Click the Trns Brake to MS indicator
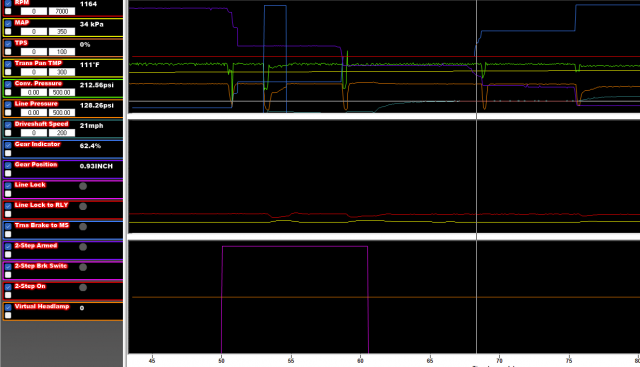(x=83, y=227)
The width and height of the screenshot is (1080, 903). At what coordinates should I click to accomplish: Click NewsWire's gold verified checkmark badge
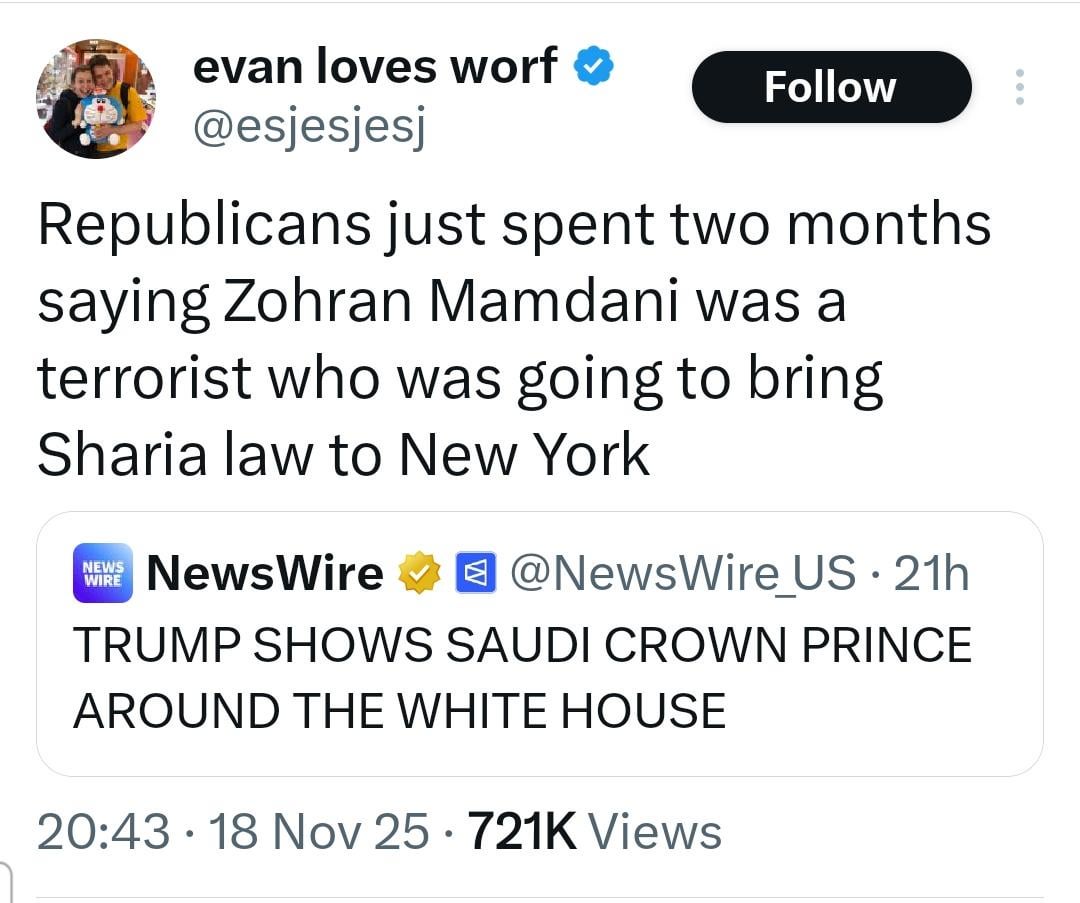pos(420,574)
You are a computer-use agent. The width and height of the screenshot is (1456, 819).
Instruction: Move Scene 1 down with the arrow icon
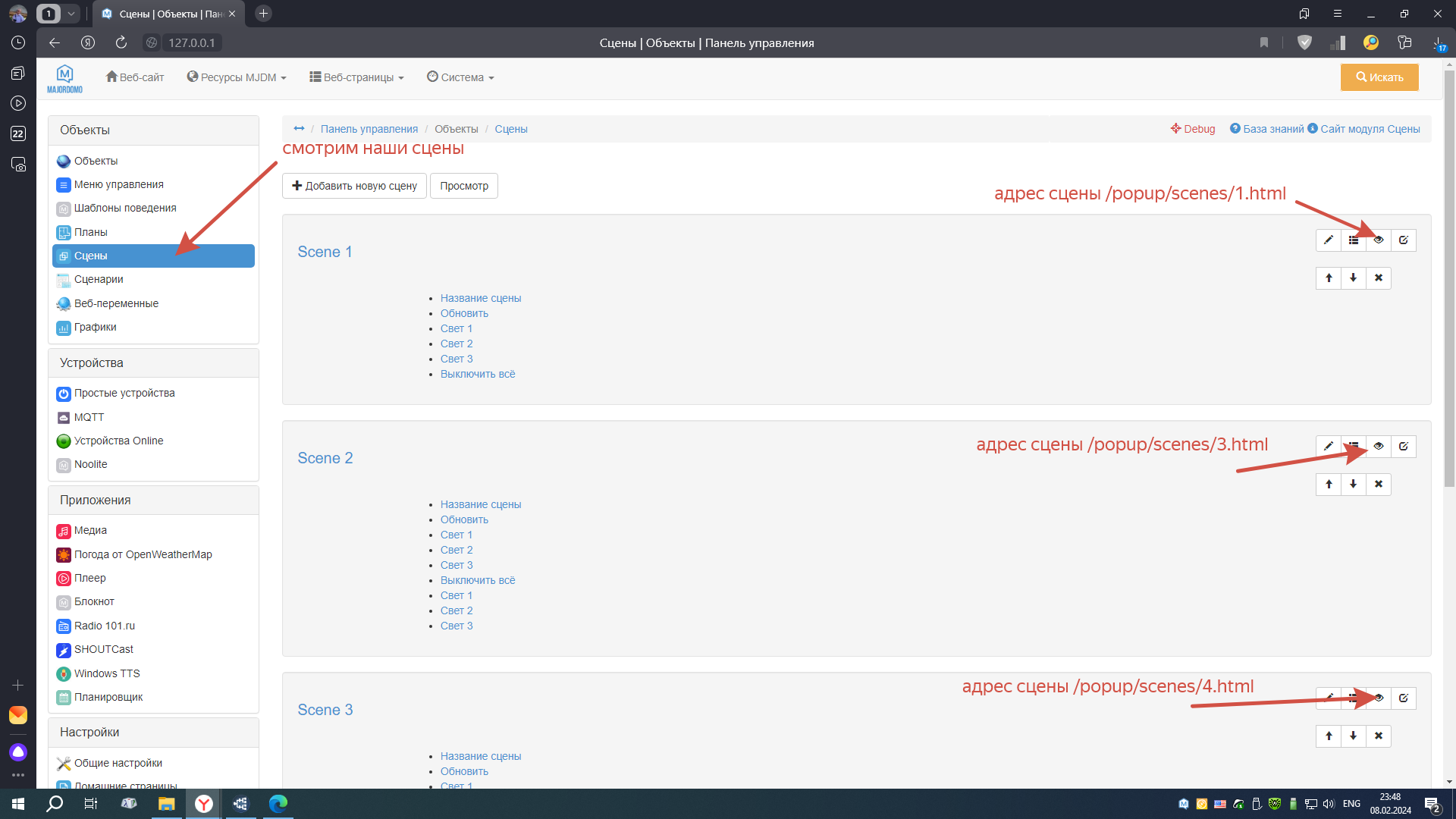pos(1354,278)
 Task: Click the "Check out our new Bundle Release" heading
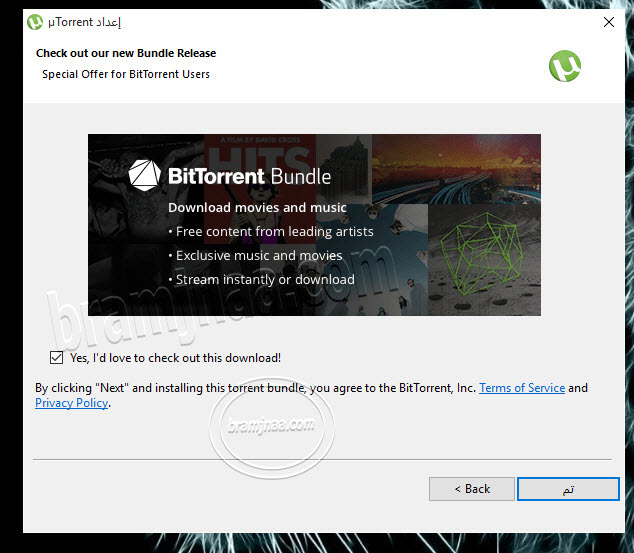coord(126,53)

:::

> [THE REQUEST] Rewrite the entries from the line with "You are a computer-use" through the last line, substituting "triangle" for "arrow" and keeping everything else the same. Leave the pictures out of your answer.

> [WRITTEN ANSWER]
You are a computer-use agent. The width and height of the screenshot is (1456, 819).
Instruction: Move Scene 1 down with the triangle icon
pos(1354,278)
 Task: Click the "Check out our new Bundle Release" heading
coord(126,53)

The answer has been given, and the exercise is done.